Start of Block

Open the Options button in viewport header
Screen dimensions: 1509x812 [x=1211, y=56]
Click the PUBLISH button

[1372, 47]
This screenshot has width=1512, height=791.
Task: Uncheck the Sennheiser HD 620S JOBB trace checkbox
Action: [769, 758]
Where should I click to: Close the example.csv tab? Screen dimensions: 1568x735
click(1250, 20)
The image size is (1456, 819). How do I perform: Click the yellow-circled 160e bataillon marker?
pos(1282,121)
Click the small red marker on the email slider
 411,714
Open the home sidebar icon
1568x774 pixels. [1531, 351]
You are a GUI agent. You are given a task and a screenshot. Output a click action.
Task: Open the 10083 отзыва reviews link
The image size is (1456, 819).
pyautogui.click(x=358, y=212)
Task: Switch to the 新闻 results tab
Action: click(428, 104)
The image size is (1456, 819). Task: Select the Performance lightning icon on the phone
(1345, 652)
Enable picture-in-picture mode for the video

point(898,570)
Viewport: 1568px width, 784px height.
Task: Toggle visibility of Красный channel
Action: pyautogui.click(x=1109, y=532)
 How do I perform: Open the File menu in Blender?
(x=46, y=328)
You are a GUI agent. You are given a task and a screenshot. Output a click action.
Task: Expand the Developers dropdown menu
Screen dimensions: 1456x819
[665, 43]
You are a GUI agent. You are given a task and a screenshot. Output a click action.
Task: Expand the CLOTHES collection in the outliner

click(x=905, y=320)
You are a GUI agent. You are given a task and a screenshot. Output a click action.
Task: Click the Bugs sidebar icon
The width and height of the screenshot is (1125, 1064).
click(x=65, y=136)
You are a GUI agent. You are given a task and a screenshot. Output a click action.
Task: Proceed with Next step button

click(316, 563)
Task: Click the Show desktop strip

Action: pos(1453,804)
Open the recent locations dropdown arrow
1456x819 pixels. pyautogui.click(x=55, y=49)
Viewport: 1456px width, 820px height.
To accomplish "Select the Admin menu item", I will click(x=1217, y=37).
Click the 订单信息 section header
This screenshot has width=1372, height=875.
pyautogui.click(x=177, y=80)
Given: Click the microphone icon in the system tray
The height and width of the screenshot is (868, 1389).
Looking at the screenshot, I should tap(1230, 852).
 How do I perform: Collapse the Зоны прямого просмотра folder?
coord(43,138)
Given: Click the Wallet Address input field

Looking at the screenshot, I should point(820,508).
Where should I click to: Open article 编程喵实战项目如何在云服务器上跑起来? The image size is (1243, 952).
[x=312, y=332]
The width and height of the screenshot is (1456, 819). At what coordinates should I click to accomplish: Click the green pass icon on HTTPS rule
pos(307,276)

End of Block

— The problem —
Reproduce the whole listing so that each line matches the original exactly.

— Answer section —
Open the Options button in viewport header
Screen dimensions: 1509x812 [x=1211, y=56]
Click the PUBLISH button

[1372, 47]
This screenshot has width=1512, height=791.
Task: Uncheck the Sennheiser HD 620S JOBB trace checkbox
Action: [769, 758]
Where should I click to: Close the example.csv tab? Screen dimensions: 1568x735
click(1250, 20)
The image size is (1456, 819). How do I perform: Click the yellow-circled 160e bataillon marker?
pos(1282,121)
Click the small red marker on the email slider
 411,714
Open the home sidebar icon
1568x774 pixels. [1531, 351]
You are a GUI agent. You are given a task and a screenshot. Output a click action.
Task: Open the 10083 отзыва reviews link
The image size is (1456, 819).
pyautogui.click(x=358, y=212)
Task: Switch to the 新闻 results tab
Action: click(428, 104)
The image size is (1456, 819). Task: Select the Performance lightning icon on the phone
(1345, 652)
Enable picture-in-picture mode for the video

point(898,570)
Viewport: 1568px width, 784px height.
Task: Toggle visibility of Красный channel
Action: pyautogui.click(x=1109, y=532)
 How do I perform: Open the File menu in Blender?
(x=46, y=328)
You are a GUI agent. You are given a task and a screenshot. Output a click action.
Task: Expand the Developers dropdown menu
Screen dimensions: 1456x819
[665, 43]
You are a GUI agent. You are given a task and a screenshot. Output a click action.
Task: Expand the CLOTHES collection in the outliner

click(x=905, y=320)
You are a GUI agent. You are given a task and a screenshot. Output a click action.
Task: Click the Bugs sidebar icon
The width and height of the screenshot is (1125, 1064).
click(x=65, y=136)
You are a GUI agent. You are given a task and a screenshot. Output a click action.
Task: Proceed with Next step button

click(316, 563)
Task: Click the Show desktop strip

Action: pos(1453,804)
Open the recent locations dropdown arrow
1456x819 pixels. pyautogui.click(x=55, y=49)
Viewport: 1456px width, 820px height.
To accomplish "Select the Admin menu item", I will click(x=1217, y=37).
Click the 订单信息 section header
This screenshot has width=1372, height=875.
pyautogui.click(x=177, y=80)
Given: Click the microphone icon in the system tray
The height and width of the screenshot is (868, 1389).
Looking at the screenshot, I should tap(1230, 852).
 How do I perform: Collapse the Зоны прямого просмотра folder?
coord(43,138)
Given: Click the Wallet Address input field

Looking at the screenshot, I should point(820,508).
Where should I click to: Open article 编程喵实战项目如何在云服务器上跑起来? The image size is (1243, 952).
[x=312, y=332]
The width and height of the screenshot is (1456, 819). At what coordinates should I click to accomplish: Click the green pass icon on HTTPS rule
pos(307,276)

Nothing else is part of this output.